In 1928, Fred Griffith published, ‘The Significance of the Pneumococcal Types,’ where-in he identified the ‘rough’ (doesn’t kill mice) and ‘smooth’ (kills mice) types of pneumococcus (a bacterium).
Through a series of experiments he showed that if you inject mice with rough, they live, and with smooth, they die.
If you heat kill smooth and inject that, they live.
These are not surprising results.
But, if you inject mice with both rough and heat killed smooth, they die.
The killed smooth type is able to ‘transform’ the rough type of pneumococcus into the deadly type.
Griffith’s transformation experiments are considered one of the cornerstones of molecular biology, but up until 1944, basically the entire field of biology thought the ‘transforming factor,’ or genetic material, was protein.
So, suffice it to say that when Oswald Avery, Colin Macleod and Maclyn McCarty published their paper in 1944 showing unequivocally that DNA was the genetic material, it wasn’t very well received.
Basically no one cared.
Mostly because everyone thought the genetic material was protein and that Avery and team screwed up their experiments.
Except, they didn’t.
The table above shows an experiment where alcohol purified DNA was exposed to five different crude extracts each with different enzyme activities: phosphatase (degrades RNA, RNase), tributyrin esterase (degrades fats and proteins, protease), depolymerase for desoxyribonucleic acid (degrades DNA, DNase).
In this figure you'll see the last column says 'inactivation of transforming principle' and the only extracts that inactivate the transforming principle are the ones that contain DNase activity.
Purified proteases also failed to inhibit the transforming activity.
But at the time, the genetic material question was deemed to be solved, it was protein, and one of the ring-leaders of the ‘protein is the genetic material’ crew was Linus Pauling.

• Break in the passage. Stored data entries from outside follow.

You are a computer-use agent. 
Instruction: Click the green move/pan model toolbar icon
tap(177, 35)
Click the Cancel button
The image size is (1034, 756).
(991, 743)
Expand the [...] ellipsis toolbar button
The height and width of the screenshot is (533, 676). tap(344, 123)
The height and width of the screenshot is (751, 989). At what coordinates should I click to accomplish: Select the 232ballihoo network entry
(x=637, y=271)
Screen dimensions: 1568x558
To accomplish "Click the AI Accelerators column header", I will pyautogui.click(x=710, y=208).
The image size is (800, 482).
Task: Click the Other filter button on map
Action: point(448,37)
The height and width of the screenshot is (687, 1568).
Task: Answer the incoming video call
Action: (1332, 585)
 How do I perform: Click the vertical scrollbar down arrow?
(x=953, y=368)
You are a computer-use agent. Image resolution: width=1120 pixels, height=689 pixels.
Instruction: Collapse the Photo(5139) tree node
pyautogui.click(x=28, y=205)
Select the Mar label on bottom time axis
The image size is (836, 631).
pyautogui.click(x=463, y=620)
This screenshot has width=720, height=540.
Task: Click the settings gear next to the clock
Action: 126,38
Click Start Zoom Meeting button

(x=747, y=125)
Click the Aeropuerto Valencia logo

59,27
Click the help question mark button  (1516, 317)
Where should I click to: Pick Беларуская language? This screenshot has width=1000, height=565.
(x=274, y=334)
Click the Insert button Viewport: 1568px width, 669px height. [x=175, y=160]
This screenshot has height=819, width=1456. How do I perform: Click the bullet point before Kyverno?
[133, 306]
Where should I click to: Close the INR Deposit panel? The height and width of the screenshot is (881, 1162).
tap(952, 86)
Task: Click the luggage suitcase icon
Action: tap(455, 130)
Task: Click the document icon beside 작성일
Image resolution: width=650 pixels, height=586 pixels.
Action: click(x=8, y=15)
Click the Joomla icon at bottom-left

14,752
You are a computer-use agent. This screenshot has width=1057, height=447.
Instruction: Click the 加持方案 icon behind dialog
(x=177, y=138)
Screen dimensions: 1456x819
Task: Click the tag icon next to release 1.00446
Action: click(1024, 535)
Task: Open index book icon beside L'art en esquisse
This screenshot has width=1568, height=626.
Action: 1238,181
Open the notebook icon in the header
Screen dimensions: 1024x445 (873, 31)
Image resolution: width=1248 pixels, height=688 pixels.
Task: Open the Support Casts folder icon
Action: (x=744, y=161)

Pauling is one of the only scientists to receive a Nobel Prize in two different disciplines and is the grandfather of modern structural biology.
He was kind of a big deal.
Pauling himself didn’t believe DNA was the genetic material and instead focused his efforts on studying protein structures.
It was the Hershey-Chase experiment in 1952 that finally convinced him that DNA was the real deal but by that time it was too late.
Watson and Crick, two scientists inspired by Pauling’s work, solved the structure of DNA in 1953 (with help from Rosalind Franklin and others).
But you can't feel too bad for Pauling, he didn't need 3 Nobels anyway.